Tabii bunların bazısı gerçekten hasta, yani adam (benim de arada sırada yaptığım gibi) masa lambasıyla konuşuyor ve (hiç başıma gelmediği şekilde) masa lambası da ona cevap veriyor. Sorunlardan biri, bu adamın masa lambaları konuşmaz diye çok kesin bir kanaati olması, belki gerçeklik fikri o kadar köşeli olmasa ve insanların masa lambalarıyla da arkadaş olabileceğini düşünse, bu kadar sorun olmayacak ama oluyor. Sonra doktora gidiyor, kendisi gibi diğer hastalar üzerinde denenmiş ve masa lambalarını (ve kitaplıkları, prizleri, bulutları ve sair konuşkan eşyayı) susturan bir ilaç almaya başlıyor ve masa lambası inşallah susuyor.

Ancak canı ödev yapmak istemediği için masa lambasını konuşturmayı tercih edenler olamaz mı? Malum ki, kendine bir deli kimliği edinmek sıkıcı ödevlerle ve sair vazifelerle uğraşmaktan daha kolay olabilir. Hayatını değiştiremiyorsan, doktorlar gibi bu işi yapmaya yetkisi olan birilerini bulursun. Onlar da sana istirahat etmen ve hayatında belli değişiklikler yapman gerektiğini söyler. Yapılacak değişiklerin arasında ödevler de kaynar gider, artık öncelik değildirler. Freud, 1. Dünya Savaşı'ndan kaçmak için (şimdilerde sanırım Post-Travmatik Stres Bozukluğu) denen bir hastalığı sebep gösteren askerlerle ilgili, hasta olduğunu söyleyenlerin hayatlarını savaşta olduklarından daha çok zorlaştırmak dışında bir çözüm sunmamış. Hasta değilse adam cephede öleceğine, gelip hastanede elektrik şoku yemez demek istiyor. Belki yaşamak için razı olur, belki de razı olmadığı halde bilmediği için gelmiş ama hastanede mahpus yaşamak zorunda kalmıştır ama Freud zaten her soruya cevap vermeyi sevmez.
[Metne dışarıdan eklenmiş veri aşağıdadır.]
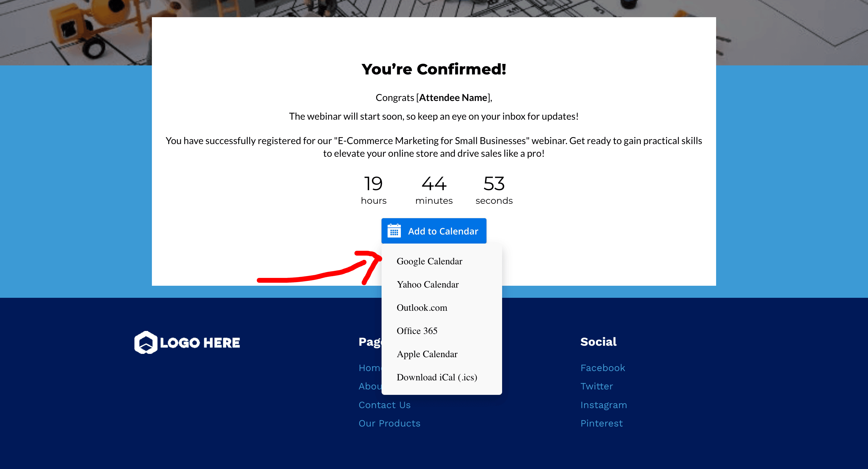
Task: Click the minutes countdown number
Action: (x=434, y=184)
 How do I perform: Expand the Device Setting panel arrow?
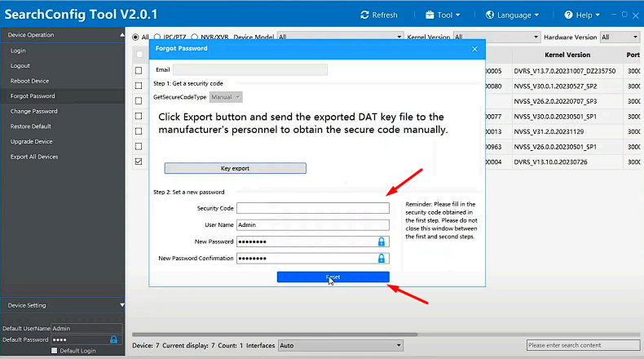click(x=121, y=305)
Buradaki anormalliği, yeni yeni yayılan, hastalıklarla beyin MR'ı arasında ilişki kurmaya çalışan bazı yöntemler çözmeye çalışıyor ancak burada da pek başarı yok anladığım kadarıyla ve zaten nihai olarak bir makineye girip, zihinsel hastalıkları anlamak sözkonusu olduğunda, insan zihnini de aynen başka bir yere kopyalamak mümkün olur.

Hasılı meselemiz, aslında insanların deli olmak zorunda kalmayacağı ve delilerin de kendilerini kötü hissetmeyeceği bir dünya. Bunu sağlamak için Psikiyatri'nin şimdiki becerilerinden de, yani sebeple uğraşacağına ilacı yaz gitsin ilkesinden de faydalanmak mümkün ama insanların hayatını başarı veya sair erişilmez hedefler uğruna cehenneme çevirip, sonra mutlu (ve tabii makinedeki iyi bir dişli) olmak için antidepresanı dayamayacak bir dünya lazım. Yok mu böyle bir dünya?